American target drone

The Globe KD6G Firefly is an American target drone, built by the Globe Aircraft Corporation for operation by the United States Navy during the 1950s and early 1960s.

==Design and development==
The design of the KD6G was based on the earlier Globe KD2G Firefly target drone, featuring a mid-wing configuration with a twin-fin empennage, but instead of a pulsejet powerplant as in the KD2G the KD6G was fitted with a single piston engine in a tractor configuration. Launched via catapult, the KD6G was radio-controlled during flight, and, if it was not shot down in the course of its mission, would be recovered via parachute.

==Operational history==
First flying in prototype form in 1951, the KD6G proved successful and was ordered into production in two forms, the KD6G-1 with a McCullough O-100 engine, and the KD6G-2 with a Kiekhaefer V-105 powerplant.
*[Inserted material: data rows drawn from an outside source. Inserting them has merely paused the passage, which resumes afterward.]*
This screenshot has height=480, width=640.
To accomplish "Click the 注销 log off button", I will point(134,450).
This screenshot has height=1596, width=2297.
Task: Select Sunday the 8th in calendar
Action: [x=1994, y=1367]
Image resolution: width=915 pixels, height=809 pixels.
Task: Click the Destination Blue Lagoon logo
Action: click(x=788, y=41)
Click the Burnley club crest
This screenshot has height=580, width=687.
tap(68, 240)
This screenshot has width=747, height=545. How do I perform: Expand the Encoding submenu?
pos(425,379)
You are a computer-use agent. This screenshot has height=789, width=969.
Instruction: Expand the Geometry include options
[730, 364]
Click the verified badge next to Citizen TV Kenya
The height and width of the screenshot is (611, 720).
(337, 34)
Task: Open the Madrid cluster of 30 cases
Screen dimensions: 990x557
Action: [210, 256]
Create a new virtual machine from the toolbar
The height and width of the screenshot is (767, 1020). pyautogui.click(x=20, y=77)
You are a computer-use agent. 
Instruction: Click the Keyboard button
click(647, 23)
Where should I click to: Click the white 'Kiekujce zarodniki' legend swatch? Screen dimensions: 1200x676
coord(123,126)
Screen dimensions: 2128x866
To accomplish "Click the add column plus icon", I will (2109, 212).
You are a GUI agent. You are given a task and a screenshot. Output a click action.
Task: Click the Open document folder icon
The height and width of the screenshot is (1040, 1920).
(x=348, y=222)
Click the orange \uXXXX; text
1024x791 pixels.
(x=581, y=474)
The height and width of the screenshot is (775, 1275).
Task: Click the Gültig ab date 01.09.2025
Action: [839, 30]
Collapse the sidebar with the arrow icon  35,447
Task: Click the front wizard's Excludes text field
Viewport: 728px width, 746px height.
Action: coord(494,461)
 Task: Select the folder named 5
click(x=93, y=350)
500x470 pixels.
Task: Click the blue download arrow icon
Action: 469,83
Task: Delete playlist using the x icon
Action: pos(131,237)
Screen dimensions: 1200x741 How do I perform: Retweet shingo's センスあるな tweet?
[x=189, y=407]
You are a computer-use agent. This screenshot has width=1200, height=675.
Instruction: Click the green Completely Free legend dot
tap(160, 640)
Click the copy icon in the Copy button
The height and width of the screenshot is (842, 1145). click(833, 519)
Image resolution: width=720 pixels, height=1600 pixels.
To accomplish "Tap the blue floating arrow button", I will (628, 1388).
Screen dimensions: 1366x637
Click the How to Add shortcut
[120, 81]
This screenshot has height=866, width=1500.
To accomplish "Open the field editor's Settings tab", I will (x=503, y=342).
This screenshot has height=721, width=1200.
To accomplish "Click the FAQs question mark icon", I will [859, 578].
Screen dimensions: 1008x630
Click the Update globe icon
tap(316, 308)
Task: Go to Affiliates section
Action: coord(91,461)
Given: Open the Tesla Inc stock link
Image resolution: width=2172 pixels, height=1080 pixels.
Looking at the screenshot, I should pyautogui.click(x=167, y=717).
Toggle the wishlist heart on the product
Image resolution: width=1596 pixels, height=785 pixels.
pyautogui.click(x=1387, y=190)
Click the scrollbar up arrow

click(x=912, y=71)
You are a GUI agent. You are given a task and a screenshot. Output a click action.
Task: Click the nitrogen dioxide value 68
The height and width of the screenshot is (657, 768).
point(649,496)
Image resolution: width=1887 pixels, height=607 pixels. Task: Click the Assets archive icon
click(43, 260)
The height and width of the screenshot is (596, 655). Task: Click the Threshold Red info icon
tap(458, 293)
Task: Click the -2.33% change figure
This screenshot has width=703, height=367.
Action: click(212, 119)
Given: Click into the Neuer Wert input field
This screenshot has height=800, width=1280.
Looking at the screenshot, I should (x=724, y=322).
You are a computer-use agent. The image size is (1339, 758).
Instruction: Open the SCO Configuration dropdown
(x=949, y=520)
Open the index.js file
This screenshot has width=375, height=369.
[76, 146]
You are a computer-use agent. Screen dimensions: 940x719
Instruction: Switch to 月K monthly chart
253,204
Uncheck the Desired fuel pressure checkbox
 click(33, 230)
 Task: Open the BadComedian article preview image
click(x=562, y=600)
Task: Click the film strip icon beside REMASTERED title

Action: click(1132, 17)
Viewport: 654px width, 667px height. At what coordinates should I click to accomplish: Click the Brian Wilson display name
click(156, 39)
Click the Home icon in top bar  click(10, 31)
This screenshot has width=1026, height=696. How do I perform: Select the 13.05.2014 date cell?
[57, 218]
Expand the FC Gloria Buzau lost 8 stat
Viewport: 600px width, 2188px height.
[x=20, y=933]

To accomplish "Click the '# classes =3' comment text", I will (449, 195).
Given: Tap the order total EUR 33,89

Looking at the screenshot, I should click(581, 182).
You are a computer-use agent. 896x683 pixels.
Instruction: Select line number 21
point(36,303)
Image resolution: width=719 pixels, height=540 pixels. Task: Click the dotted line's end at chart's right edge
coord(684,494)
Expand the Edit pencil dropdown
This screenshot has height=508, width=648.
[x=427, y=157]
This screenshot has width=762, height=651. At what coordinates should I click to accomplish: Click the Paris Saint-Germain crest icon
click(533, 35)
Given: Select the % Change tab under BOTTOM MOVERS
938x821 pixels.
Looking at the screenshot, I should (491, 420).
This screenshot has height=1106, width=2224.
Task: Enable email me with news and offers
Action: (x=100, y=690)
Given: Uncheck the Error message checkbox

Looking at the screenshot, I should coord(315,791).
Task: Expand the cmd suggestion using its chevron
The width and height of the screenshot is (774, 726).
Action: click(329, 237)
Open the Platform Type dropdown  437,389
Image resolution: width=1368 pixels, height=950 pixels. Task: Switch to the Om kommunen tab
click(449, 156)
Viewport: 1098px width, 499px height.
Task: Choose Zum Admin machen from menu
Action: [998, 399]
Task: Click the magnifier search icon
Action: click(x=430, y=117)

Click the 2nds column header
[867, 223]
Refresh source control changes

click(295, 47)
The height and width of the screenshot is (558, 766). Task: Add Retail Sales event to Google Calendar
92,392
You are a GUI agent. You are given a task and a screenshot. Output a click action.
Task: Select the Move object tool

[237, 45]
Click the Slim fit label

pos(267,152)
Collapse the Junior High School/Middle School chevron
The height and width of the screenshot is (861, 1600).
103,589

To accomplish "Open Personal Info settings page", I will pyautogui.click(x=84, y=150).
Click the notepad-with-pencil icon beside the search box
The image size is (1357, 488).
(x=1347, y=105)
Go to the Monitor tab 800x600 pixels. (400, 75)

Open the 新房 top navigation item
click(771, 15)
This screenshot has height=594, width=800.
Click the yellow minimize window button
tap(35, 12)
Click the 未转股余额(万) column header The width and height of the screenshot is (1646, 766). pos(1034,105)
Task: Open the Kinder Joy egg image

Used extensively by the United States Navy during the 1950s in the gunnery training role, the KD6G-2 was redesignated in 1963 in the new unified missile sequence, becoming the MQM-40A before being retired soon thereafter.

==Variants==
- XKD6G-1
 Prototype with McCullogh O-100-1 engine
- KD6G-1
 Production version of XKD6G-1
- KD6G-2
 Production version with Kiekhaefer V-105-2 engine
- XQM-40A
 Initial redesignation of KD6G-2
- MQM-40A
 Final redesignation of KD6G-2

==Aircraft on display==
A KD6G-2 is on display at the Pima Air & Space Museum; another is at the Planes of Fame Air Museum.